---
title: "From Work Logs to Blog Notes: Extract One Decision at a Time"
description: "How I turn stuck points and decisions from Codex work logs into short blog notes."
lang: "en"
canonical: "https://llm-lab.dev/en/posts/work-log-to-blog-note/"
source: "https://llm-lab.dev/en/posts/work-log-to-blog-note.md"
publishedAt: "2026-05-01"
updatedAt: "2026-05-01"
category: "技術メモ"
tags:
  - "blog"
  - "work-log"
  - "aidd"
  - "writing"
---

# From Work Logs to Blog Notes: Extract One Decision at a Time

I keep a daily work log for everything I do in Codex. The log covers the goal, what I did, the working directory, and any insights I might want to revisit later.

These logs are useful, but publishing them as-is feels too raw. They mix commands, file names, half-formed decisions, and unorganized thoughts, so readers struggle to see what they should take away.

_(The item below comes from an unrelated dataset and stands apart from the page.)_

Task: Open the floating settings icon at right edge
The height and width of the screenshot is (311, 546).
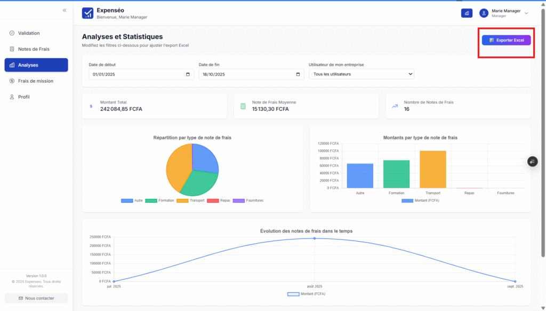Action: (532, 162)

This time, when I turned a log entry into a short note, I extracted a single decision rather than the whole task. For example: "don't show a FREE badge on free articles," "move the Cloudflare Pages deploy command into an npm script," or "switch thumbnail margin backgrounds back to white." That level of granularity.

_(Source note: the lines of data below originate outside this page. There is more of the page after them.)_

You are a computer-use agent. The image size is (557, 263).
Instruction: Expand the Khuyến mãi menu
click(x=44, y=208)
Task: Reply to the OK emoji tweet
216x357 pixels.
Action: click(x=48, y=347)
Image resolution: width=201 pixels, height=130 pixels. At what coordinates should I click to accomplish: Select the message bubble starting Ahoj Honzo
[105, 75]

At this scale, it reads more like a memo than an article. Even if I cover the background, what actually tripped me up, the fix I applied, and the decision criteria I can reuse next time, it never gets too long.

It is easier to keep writing work logs if you treat them as a place to drop rough feelings and friction, not finished insights. If you aim to publish from the start, the log becomes heavy. But if you review it later and cut out only the parts that feel reusable, they naturally become blog material.